<<<<

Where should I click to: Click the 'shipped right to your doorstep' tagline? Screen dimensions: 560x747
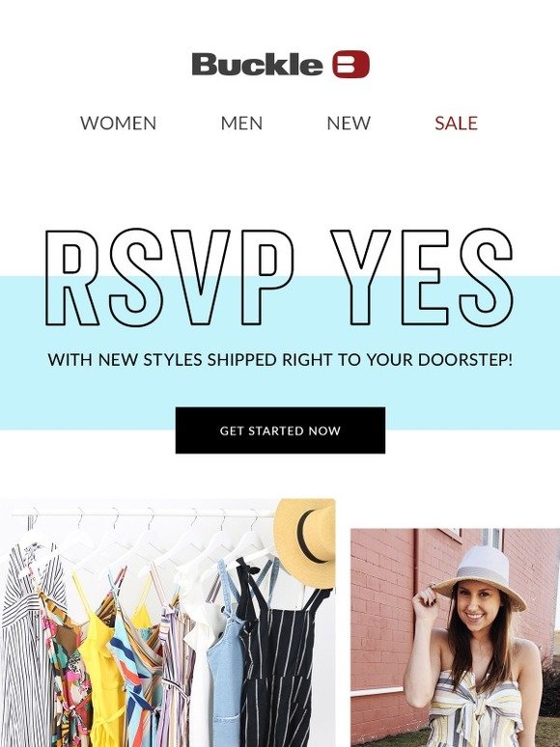pyautogui.click(x=280, y=359)
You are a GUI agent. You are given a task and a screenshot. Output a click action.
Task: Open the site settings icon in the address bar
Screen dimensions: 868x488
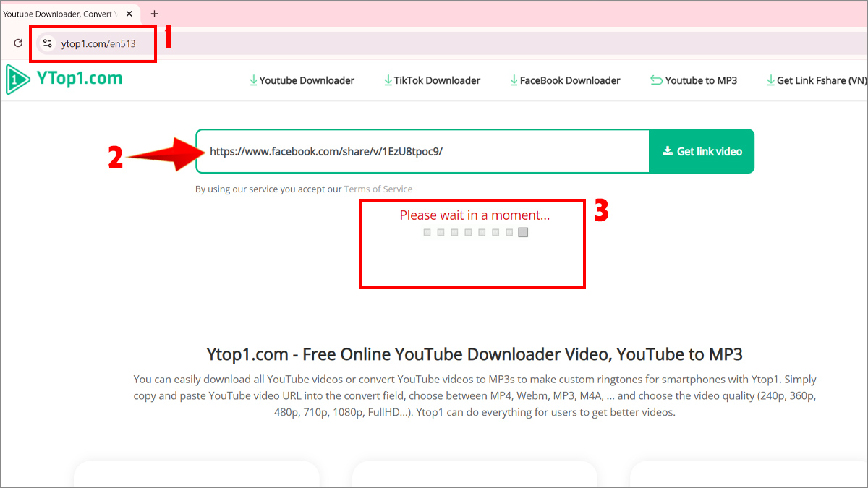pos(47,43)
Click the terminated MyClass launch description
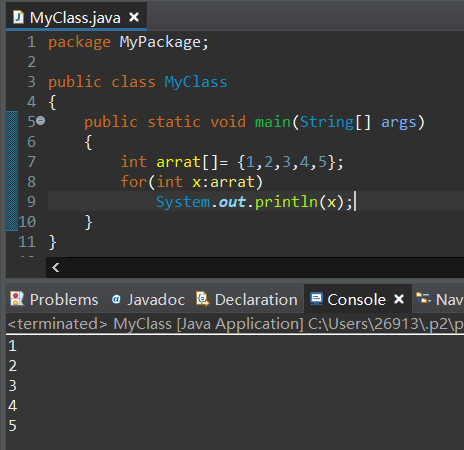 point(235,324)
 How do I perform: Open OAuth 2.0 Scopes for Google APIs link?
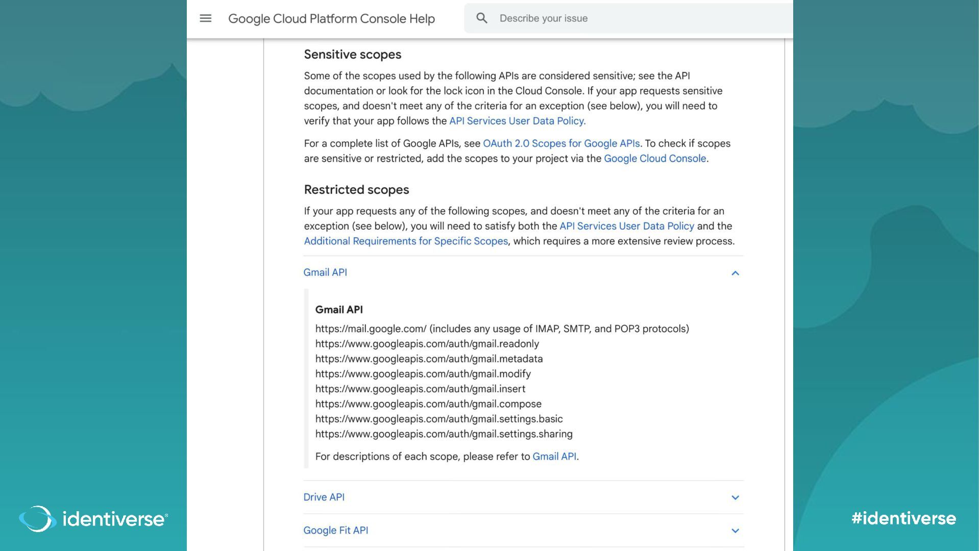point(561,143)
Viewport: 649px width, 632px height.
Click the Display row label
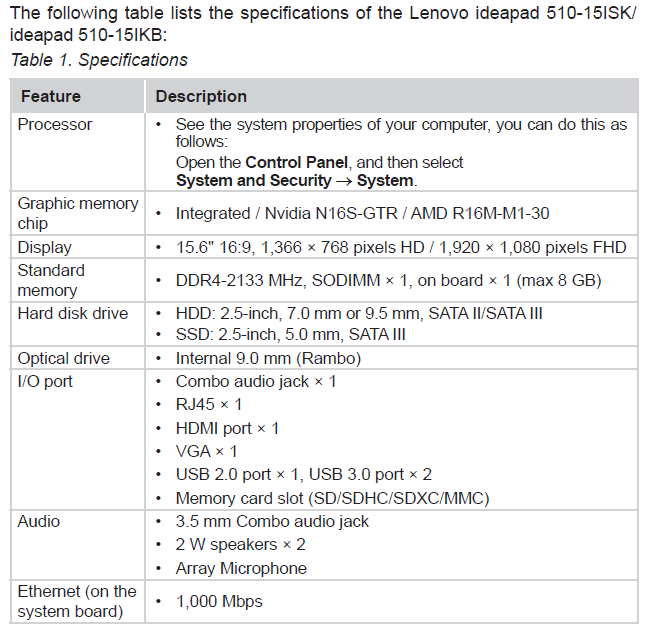[45, 247]
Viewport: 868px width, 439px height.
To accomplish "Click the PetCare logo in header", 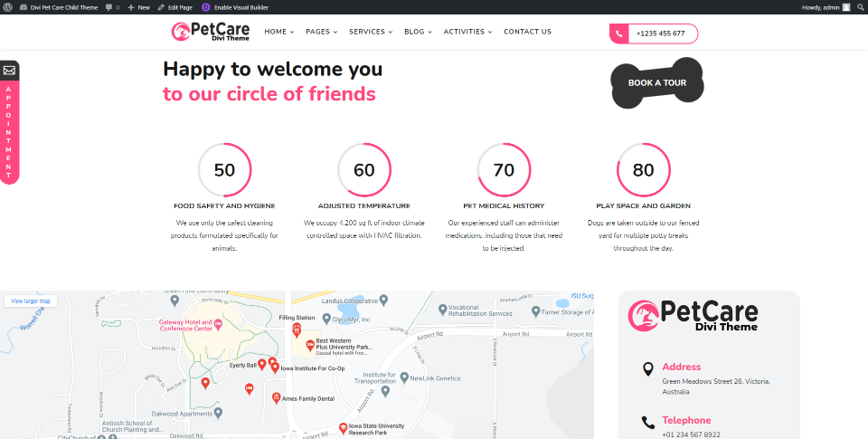I will [x=211, y=32].
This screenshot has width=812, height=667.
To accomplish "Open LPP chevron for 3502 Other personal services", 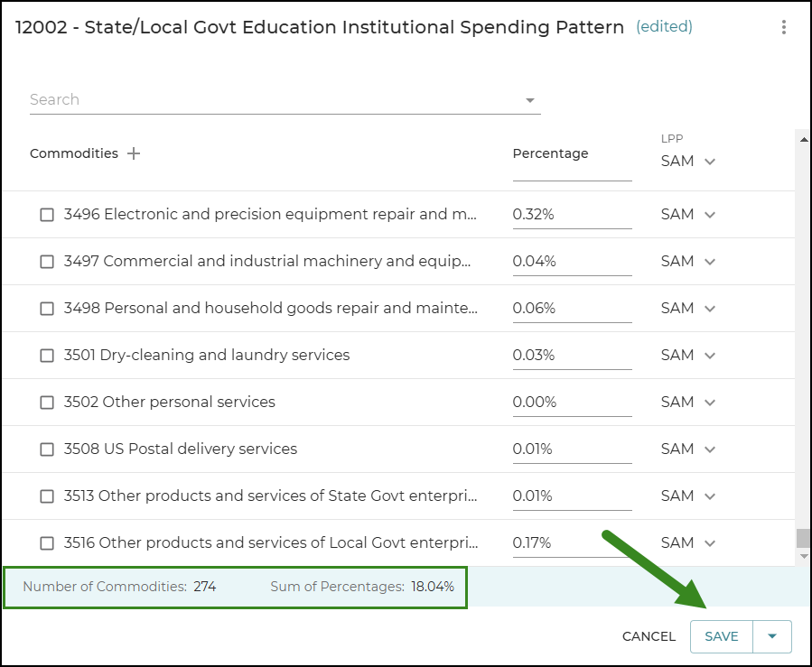I will coord(710,403).
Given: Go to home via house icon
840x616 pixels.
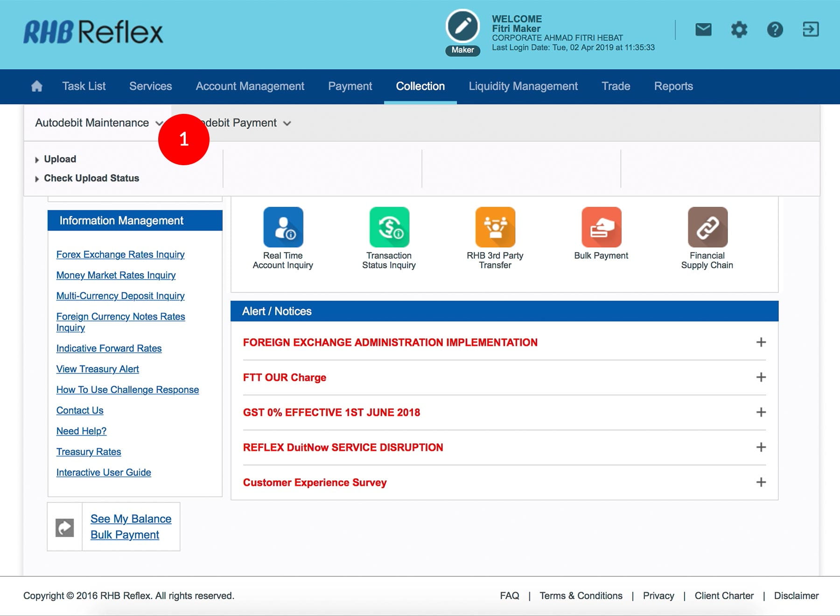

>>>>

• Prompt: Taking the listing as a whole, count how many of its lines contain the word "icon", and reply with that count alone.

• Solved exercise: 2